FATCA India Compliance Requirements
FATCA India Compliance Requirements: There are many complexities involving Indian accounts, assets & income reporting to the IRS. The interplay between Indian Money and the U.S. tax system and IRS offshore compliance has many components to it. First, India and the U.S. entered into a FATCA Agreement and India is part of CRS — but the U.S. is not. So when it comes to India and offshore compliance reporting with the U.S., it is limited FATCA (and other U.S. reporting such as FBAR & PFIC). Complicating the matter further is that many of the tax rules in India are different than the rules in the United States. In general, the tax rules on passive assets and interest are much more forgiving in India than they are in the United States. And, with the IRS taking an aggressive position on matters involving account and asset compliance, and foreign income reporting, it is important to stay compliant with US tax rules. Let’s go through some of the basics involving India and FATCA Compliance.
India & U.S. Tax Treaties
Therefore, when it comes to the tax portion of Indian income generating assets accounts there is some wiggle room for interpretation – but when it comes to the reporting it is (relatively) straight-forward.
India FATCA & CRS Compliance by Asset
FATCA is the Foreign Account Tax Compliance Act.
Since 2012 (for 2011 tax returns), U.S. person with foreign assets in India and other countries are required to report to the IRS on FATCA Form 8938.
International Information Return reporting goes far beyond FATCA, but FATCA India has become a shorthand method for identifying the general requirement to report Indian assets, accounts, investments and income to the U.S. government.
Here are some of the more common assets and accounts:
Indian bank accounts are reportable in the United States.
The two main forms on which foreign accounts have to be reported are the FBAR (Foreign Bank and Financial Account Form aka FinCEN Form 114) and Form 8938 (FATCA or “Foreign Account Tax Compliance Act”)
Taxpayers also have to include a schedule B to report any interest income (and dividends), as well as complete the bottom portion of the form involving ownership or signature authority over foreign accounts.
Investment accounts are also reported on the FBAR and Form 8938, but it may become infinitely more complicated if it turns out that the accounts qualify as PFIC.
A PFIC is it Passive Foreign Investment Company and even fractional ownership in a foreign mutual fund requires the taxpayer to include form 8621 for each fund — presuming the reporting threshold is met.
A Demat Account is essentially a type of stock account.
Since a Demat is a type of investment account, the investment account rules identified above would also apply for a Demat.
Stock certificates are treated different then investment accounts for Demat.
That is because stock certificates are not technically in an account and therefore are not required to be disclosed on the FBAR. Instead, the stock certificates are reported as a specified foreign financial assets on form 8938.
Indian Entity Ownership
Having an interest in an Indian entity may require disclosing ownership on various international information reporting forms.
Some of the more common forms are the form 5471 for foreign corporations (5471 is the most common), form 8865 for foreign partnerships, and sometimes form 926 for transfers to a foreign entity.

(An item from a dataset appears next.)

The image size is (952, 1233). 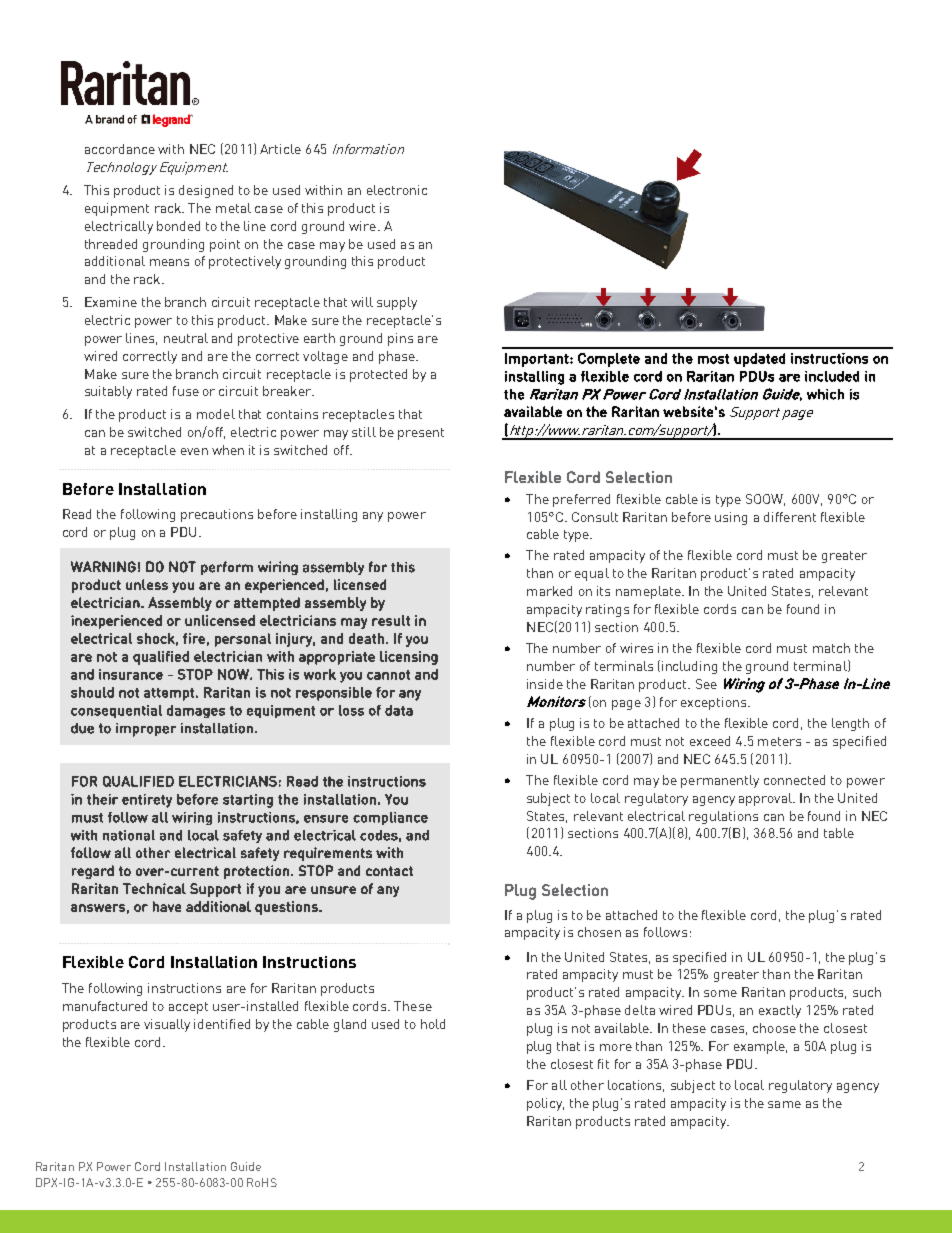 What do you see at coordinates (759, 360) in the screenshot?
I see `updated` at bounding box center [759, 360].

There are different categories of filers depending on the specific form, and some categories of fathers have a much more comprehensive reporting requirement than others.
Life insurance is reported to the IRS when there is a surrender value.
For example, if a person has a life insurance policy in India from Prudential or LIC, then the current surrender value is reported just as the maximum balance is reported in a bank account.
In addition, if premiums are being paid for the foreign-policy, a Form 720 is also required to be filed.
There may also be more complex PFIC requirements when a ULIP (unit linked insurance policy) is involved.
The PPF or Public Provident fund is a type of investment that receives tax-deferred status in India.
The reporting requirements are generally similar to the investment account reporting requirements identified above.
Since technically the PPF is not retirement (even if it is oftentimes used as a component of a retirement plan), the accrued but non-distributed growth is generally taxable in the US.
The EPF or employee Provident fund is a type of occupational pension in India.
Even though certain agreements may limit the reporting requirements of the institution housing the fund in India, U.S. persons still have to report the fund on the FBAR and Form 8938.
Unless the rental property is owned in an entity in India, the general rule is that the ownership value is not reported on the FBAR or FATCA.
If property generates income, then the income is reported on the tax return, schedule E. One common misconception is that the income must turn a profit in order to be reportable – but that is incorrect.
In other words, if you have a rental property in India that generates $10,000 dollars a year, but you have $12,000 worth of expenses, you still report the income along with the expenses on the schedule E.
U.S. Tax of India Assets
The taxation rules involving many of these different types of income are very complicated and beyond the scope of this introduction to FATCA India and the U.S. reporting requirements.